- **Data shown**

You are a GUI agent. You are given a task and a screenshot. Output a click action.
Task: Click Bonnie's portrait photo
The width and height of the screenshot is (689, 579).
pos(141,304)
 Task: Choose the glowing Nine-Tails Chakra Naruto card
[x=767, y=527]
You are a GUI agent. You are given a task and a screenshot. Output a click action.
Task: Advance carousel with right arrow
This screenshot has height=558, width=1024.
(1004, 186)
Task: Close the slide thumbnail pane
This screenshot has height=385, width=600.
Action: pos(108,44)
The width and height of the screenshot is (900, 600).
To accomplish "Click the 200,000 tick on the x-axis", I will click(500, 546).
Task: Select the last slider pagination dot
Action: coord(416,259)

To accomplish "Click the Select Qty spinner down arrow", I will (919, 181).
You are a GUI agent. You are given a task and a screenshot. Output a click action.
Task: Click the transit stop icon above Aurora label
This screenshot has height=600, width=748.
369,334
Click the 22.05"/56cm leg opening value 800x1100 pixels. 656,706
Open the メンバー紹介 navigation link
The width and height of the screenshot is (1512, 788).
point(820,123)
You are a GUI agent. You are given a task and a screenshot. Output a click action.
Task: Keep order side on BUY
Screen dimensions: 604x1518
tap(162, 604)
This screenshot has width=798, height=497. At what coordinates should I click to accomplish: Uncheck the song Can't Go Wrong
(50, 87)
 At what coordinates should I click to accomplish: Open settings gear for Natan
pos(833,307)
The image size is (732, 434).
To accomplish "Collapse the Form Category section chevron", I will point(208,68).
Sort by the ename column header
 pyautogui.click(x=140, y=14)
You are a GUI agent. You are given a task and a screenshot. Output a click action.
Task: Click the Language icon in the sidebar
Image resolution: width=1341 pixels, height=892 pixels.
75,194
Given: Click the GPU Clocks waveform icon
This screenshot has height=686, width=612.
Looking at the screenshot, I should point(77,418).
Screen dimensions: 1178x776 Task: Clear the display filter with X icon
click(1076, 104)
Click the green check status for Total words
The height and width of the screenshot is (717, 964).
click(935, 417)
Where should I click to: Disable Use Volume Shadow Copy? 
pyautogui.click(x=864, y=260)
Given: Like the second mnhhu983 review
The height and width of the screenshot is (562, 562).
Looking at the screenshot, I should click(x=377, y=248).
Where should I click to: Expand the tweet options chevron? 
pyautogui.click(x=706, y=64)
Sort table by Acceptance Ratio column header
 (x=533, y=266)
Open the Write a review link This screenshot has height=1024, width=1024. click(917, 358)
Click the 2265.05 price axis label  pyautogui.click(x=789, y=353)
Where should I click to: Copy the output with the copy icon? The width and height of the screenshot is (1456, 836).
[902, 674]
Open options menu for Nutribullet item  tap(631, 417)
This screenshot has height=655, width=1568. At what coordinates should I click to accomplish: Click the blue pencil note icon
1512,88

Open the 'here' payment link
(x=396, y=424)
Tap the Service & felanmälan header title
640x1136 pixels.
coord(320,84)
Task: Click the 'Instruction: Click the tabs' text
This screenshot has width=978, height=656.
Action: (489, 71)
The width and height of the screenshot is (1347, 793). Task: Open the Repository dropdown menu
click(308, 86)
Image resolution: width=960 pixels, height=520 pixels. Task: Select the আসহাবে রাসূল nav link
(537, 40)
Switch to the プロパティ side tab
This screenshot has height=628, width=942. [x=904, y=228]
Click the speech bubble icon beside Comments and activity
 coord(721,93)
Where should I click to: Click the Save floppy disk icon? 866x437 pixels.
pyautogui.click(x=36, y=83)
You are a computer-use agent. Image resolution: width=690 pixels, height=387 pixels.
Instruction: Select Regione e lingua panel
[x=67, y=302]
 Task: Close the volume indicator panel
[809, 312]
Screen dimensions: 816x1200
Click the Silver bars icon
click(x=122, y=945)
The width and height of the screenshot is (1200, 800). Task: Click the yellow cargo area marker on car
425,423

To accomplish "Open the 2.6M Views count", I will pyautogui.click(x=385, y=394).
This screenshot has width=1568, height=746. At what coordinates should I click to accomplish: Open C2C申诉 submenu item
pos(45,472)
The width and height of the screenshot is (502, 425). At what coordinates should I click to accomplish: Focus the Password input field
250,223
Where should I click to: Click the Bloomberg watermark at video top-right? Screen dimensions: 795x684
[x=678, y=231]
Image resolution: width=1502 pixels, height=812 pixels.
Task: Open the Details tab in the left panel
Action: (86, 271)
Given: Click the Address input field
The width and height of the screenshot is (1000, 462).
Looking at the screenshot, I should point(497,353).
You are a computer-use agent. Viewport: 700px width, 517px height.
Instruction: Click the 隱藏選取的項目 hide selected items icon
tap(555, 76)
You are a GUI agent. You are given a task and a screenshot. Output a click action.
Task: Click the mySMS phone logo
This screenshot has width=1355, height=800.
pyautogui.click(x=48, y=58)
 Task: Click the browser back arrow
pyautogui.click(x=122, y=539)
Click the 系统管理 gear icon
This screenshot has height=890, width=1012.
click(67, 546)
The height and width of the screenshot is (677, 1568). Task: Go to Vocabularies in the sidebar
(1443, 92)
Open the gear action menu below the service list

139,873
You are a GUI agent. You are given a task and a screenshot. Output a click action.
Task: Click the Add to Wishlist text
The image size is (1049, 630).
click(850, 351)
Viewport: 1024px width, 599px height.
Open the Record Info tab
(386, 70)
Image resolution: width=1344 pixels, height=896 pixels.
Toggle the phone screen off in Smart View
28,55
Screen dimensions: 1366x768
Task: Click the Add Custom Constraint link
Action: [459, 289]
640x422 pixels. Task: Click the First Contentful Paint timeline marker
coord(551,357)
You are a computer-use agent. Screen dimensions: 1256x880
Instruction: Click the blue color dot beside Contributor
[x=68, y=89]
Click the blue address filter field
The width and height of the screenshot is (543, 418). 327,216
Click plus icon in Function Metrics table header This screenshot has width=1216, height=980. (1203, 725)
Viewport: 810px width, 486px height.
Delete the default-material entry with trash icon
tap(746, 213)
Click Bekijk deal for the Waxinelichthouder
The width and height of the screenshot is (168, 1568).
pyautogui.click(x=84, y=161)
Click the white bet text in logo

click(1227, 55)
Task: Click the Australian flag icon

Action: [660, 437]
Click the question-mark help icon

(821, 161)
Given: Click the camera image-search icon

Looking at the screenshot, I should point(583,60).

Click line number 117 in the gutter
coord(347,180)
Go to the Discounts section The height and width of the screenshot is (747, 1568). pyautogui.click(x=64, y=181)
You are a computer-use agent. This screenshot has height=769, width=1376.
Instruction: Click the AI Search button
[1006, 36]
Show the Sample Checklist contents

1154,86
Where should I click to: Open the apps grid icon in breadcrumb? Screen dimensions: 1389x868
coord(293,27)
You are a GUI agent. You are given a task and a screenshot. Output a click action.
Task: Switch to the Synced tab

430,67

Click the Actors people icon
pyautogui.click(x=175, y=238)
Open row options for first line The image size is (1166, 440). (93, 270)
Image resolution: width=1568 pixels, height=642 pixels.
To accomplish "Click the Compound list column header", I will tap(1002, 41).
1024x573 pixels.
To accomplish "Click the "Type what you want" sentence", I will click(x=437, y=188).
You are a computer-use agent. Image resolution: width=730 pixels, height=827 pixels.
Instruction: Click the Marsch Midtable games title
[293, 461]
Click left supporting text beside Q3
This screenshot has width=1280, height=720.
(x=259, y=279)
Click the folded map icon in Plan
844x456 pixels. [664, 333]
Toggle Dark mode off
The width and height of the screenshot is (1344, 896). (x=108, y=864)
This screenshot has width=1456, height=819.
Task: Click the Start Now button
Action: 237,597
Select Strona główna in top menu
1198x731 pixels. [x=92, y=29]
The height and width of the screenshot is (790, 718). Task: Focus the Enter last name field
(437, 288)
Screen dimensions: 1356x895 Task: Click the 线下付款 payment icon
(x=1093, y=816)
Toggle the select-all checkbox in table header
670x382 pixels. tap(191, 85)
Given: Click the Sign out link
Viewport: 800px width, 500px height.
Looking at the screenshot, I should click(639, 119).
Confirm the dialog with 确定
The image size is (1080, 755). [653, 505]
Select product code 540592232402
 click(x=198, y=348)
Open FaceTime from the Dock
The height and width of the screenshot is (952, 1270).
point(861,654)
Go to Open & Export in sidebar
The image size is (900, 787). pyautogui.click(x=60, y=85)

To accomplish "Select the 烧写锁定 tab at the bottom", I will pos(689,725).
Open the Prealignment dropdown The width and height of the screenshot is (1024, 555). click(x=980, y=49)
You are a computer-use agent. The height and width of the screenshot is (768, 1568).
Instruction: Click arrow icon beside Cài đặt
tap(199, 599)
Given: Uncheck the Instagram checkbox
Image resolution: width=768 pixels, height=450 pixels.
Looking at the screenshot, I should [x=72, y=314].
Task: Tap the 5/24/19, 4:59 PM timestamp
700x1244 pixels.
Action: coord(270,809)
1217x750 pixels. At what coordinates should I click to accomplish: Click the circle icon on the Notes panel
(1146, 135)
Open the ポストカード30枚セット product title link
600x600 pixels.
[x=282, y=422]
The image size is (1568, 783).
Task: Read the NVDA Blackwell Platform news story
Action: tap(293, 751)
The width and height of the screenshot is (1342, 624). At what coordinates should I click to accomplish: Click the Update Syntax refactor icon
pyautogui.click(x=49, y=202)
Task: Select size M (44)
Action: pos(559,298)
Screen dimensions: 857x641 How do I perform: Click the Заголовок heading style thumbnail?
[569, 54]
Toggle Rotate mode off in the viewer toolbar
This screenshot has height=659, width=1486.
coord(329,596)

- **Problem details**
For the string "section", filter the data and copy out each line where it occurs.

- **Task output**
To accomplish "Collapse the Form Category section chevron", I will point(208,68).
Go to the Discounts section The height and width of the screenshot is (747, 1568). pyautogui.click(x=64, y=181)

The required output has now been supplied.